-- Begin --

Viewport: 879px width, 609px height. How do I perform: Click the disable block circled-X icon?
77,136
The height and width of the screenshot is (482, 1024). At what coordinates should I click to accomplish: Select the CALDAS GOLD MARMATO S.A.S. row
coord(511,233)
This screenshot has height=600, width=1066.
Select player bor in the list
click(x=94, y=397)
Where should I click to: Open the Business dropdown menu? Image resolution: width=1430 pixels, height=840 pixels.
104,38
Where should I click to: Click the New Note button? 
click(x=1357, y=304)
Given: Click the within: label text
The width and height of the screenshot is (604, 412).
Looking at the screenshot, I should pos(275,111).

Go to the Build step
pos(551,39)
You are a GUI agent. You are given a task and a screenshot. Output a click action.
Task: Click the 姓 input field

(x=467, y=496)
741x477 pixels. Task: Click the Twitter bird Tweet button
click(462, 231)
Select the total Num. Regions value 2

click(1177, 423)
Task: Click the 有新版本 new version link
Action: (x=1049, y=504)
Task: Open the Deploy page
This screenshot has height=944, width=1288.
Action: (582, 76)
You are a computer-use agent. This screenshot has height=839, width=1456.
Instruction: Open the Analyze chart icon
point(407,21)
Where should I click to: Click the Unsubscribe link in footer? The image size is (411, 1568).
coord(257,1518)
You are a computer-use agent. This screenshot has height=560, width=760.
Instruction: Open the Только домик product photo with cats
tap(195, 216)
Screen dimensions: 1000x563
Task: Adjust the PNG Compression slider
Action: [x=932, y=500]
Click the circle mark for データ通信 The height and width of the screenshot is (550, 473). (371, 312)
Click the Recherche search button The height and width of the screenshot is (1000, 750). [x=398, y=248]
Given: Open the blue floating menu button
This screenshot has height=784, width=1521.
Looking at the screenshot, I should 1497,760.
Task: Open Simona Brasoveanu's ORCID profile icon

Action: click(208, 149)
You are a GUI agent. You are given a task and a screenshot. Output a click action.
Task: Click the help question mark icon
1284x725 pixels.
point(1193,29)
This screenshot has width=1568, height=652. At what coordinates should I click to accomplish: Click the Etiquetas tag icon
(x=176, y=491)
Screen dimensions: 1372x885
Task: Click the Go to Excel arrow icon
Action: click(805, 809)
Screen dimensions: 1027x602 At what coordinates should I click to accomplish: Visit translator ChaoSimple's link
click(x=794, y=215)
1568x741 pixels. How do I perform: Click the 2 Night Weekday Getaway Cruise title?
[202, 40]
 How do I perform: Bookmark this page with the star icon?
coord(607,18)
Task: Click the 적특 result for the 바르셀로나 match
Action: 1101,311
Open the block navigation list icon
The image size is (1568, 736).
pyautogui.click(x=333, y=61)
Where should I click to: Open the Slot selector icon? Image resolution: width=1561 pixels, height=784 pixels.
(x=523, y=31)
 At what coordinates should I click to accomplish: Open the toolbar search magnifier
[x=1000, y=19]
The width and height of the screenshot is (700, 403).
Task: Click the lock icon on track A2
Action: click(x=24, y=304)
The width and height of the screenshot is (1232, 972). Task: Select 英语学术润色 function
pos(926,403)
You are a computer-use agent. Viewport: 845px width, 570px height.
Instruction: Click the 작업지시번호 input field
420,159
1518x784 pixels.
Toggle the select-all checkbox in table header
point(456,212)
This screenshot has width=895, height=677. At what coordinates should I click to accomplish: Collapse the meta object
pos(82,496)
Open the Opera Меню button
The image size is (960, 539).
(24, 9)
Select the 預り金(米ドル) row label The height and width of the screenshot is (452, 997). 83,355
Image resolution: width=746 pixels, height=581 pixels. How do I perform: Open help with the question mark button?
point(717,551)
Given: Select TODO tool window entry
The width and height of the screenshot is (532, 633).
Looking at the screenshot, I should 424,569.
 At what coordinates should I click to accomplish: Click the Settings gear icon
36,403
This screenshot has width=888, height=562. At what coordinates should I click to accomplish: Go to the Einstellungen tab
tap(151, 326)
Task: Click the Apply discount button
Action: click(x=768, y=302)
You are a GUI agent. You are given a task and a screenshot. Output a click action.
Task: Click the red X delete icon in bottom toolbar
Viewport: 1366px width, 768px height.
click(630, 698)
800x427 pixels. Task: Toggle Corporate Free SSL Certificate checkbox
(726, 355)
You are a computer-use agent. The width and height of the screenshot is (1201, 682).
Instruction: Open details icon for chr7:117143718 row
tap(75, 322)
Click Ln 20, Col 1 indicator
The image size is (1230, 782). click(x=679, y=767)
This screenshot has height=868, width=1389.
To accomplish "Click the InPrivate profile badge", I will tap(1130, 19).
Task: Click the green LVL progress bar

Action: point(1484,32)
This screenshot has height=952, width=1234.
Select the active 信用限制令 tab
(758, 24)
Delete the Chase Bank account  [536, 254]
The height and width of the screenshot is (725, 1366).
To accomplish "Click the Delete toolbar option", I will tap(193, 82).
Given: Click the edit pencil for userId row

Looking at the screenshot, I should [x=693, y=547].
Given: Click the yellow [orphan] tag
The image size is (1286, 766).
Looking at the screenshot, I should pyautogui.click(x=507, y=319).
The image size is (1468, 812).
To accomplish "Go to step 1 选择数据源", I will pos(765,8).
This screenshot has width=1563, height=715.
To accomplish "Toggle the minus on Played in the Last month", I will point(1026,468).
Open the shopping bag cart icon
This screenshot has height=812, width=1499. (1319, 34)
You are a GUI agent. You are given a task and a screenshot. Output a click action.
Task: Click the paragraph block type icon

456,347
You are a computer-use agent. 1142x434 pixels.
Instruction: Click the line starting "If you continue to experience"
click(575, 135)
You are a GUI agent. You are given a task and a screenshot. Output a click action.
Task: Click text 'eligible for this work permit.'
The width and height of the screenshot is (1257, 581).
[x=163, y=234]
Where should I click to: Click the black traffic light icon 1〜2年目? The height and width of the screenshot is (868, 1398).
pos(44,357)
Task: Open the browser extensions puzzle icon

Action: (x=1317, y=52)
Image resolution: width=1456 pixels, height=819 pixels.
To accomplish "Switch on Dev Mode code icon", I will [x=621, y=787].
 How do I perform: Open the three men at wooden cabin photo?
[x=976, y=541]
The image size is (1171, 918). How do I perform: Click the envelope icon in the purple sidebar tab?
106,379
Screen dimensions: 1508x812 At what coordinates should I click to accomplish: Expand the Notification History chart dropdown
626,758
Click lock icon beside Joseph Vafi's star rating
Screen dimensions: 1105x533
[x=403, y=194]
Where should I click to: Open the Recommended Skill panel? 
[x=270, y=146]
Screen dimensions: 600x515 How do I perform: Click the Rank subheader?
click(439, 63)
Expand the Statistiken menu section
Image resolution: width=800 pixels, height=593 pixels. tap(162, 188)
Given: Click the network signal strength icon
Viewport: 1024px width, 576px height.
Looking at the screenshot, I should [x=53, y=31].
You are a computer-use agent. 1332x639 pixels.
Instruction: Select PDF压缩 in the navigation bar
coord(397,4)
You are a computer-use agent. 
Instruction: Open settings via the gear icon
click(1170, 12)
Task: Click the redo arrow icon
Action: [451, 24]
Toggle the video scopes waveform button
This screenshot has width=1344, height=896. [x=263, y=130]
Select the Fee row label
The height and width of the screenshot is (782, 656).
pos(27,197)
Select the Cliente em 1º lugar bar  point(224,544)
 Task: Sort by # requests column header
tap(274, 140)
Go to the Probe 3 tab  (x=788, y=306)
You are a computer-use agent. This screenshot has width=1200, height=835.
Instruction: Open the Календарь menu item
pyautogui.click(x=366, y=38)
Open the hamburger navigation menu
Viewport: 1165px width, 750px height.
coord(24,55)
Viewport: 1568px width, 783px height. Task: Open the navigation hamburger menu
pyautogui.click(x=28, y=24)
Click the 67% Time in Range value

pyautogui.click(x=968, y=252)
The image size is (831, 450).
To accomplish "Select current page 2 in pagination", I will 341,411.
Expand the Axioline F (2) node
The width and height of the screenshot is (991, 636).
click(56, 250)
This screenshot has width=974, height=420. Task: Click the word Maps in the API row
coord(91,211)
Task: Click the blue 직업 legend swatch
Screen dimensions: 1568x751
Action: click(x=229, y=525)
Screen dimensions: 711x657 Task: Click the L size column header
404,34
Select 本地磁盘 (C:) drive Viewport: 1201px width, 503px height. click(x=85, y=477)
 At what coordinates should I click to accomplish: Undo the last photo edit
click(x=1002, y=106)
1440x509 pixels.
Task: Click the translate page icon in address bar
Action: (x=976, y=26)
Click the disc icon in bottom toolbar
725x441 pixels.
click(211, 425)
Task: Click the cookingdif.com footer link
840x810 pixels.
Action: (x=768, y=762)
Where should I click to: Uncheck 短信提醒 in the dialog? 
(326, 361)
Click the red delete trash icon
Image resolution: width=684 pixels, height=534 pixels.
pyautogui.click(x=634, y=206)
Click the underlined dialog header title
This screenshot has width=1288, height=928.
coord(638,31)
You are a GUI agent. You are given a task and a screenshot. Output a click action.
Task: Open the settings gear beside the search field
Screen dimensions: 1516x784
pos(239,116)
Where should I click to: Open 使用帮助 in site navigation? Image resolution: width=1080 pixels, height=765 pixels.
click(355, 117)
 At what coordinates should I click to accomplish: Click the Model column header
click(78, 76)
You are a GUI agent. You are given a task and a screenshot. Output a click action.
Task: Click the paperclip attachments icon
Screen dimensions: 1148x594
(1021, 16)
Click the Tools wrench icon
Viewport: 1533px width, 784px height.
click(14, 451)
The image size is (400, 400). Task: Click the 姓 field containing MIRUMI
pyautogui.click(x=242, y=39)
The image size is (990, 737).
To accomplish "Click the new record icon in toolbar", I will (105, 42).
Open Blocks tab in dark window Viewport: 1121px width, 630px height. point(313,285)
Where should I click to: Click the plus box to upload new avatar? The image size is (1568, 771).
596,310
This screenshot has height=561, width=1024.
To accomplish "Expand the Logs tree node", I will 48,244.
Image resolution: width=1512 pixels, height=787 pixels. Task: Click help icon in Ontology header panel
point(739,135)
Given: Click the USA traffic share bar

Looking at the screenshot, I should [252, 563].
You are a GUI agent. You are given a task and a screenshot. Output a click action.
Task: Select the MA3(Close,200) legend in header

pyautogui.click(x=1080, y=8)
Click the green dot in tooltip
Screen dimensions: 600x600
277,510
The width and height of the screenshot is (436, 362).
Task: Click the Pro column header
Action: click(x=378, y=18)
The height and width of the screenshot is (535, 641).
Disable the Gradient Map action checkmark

-- End --

- GIVEN REQUEST: Return the records starting with the line that contains "This screenshot has width=1568, height=652." and going on through the line that contains "Action: 1101,311", both included, reproducing each line exactly.

- REPLY TO THE TASK:
This screenshot has width=1568, height=652. At what coordinates should I click to accomplish: Click the Etiquetas tag icon
(x=176, y=491)
Screen dimensions: 1372x885
Task: Click the Go to Excel arrow icon
Action: click(805, 809)
Screen dimensions: 1027x602 At what coordinates should I click to accomplish: Visit translator ChaoSimple's link
click(x=794, y=215)
1568x741 pixels. How do I perform: Click the 2 Night Weekday Getaway Cruise title?
[202, 40]
 How do I perform: Bookmark this page with the star icon?
coord(607,18)
Task: Click the 적특 result for the 바르셀로나 match
Action: 1101,311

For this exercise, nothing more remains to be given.